The qualified initiative from VSCA would repeal Vista’s prohibition on dispensaries, with its stated purpose being to “set restrictions, protocols, and prohibitions guiding the permitted operation of medical cannabis dispensaries in the City.” In addition to outlining zoning requirements, the measure requires the city to issue a certificate of occupancy and a business license to the applicant automatically upon meeting the set conditions. Dispensaries would be allowed to operate between 9 am and 10 pm, security would be required, and consumption of marijuana products on the premises would be prohibited. Patients under the age of 18 would need to be accompanied by their primary caregiver, licensed attending physician, parent, or a legal guardian.

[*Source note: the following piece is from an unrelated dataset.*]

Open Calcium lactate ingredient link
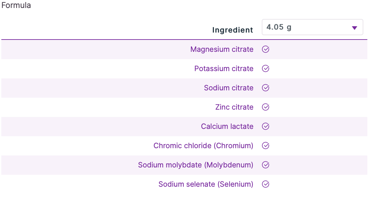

Under the VSCA initiative, a permanent special use tax equal to 7% of all gross sales would be placed on commercial cannabis businesses with the monies being placed in the City’s general fund. Though according to the staff’s report, “It is currently unclear that this tax can lawfully be imposed at a special election.” If this ordinance is adopted, none of its provisions can be altered without having another election.

The ACP Initiative

The Association of Cannabis Professionals (ACP) is currently gathering signatures for a third initiative which would legalize commercial recreational and medical marijuana businesses in the city of Vista by providing for “…the zoning of retailers, cultivation, manufacturing, and distribution…”

Businesses would be allowed to operate from 7 am to 9 pm daily, and would be required to be located at least 1,000 feet (door-to-door) from other cannabis retailers and sensitive use facilities such as day care centers, playgrounds, and schools. Commercial cultivation would be limited to indoor operations in the Research Light Industrial and Industrial General land use areas and would be required to operate completely incognito. No signage or visual clues as to the nature of the business would be allowed, and public release of the address would be prohibited.

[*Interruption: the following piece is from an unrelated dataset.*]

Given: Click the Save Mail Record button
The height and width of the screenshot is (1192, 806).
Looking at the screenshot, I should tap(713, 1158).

Onsite consultations for medical cannabis and the dispensing of doctor recommendations would be prohibited at retail outlets under the measure. In addition to retail outlet vending, retailers would also be allowed to make offsite deliveries. Requirements for security, lighting, signage, employee background checks, state licensing, and personal cultivation are included in the initiative, but it is the only one currently in the running that does not suggest imposing a tax on cannabis businesses. Instead, the document suggests that Vista charge “a reasonable application fee and reasonable annual fee to regulate the cannabis businesses.”

Rules for personal cultivation are covered by the ACP initiative and require that qualified patients or adult use growers be in compliance with state and local codes. As detailed in correspondence submitted to the city regarding the current situation, the U-Grow Rentals company is looking to reach an agreement with Vista where they would be allowed to set up personal cultivation centers there. They state that they can “supply all solar power, security, and oversight to ensure compliance with all city ordinances. Our plans include giving employment priority to veterans, disabled, and single moms who are under some form of welfare.” Under the company’s plan, they would rent out 10 x 10 rooms as an alternative option to in-home setups for patients and other citizens who would like to grow cannabis within their 6-plant limit as set by state law.

The social, political, and legal tide for cannabis has changed dramatically over the past decade in the Golden State as well as the rest of the country. This is largely due to a strong resurgence in the many medicinal uses of the plant in recent years and tireless legalization efforts by countless individuals. There are less than three months left before California enters 2018 and retail sales are allowed in the state for both medicinal and adult-use customers. While some cities are not as quick to enact appropriate legislation as others, there is a strong push for regulation in San Diego County, and it is likely that ones without some form of cannabis regulation on the books will be in an ever-shrinking minority as time goes by.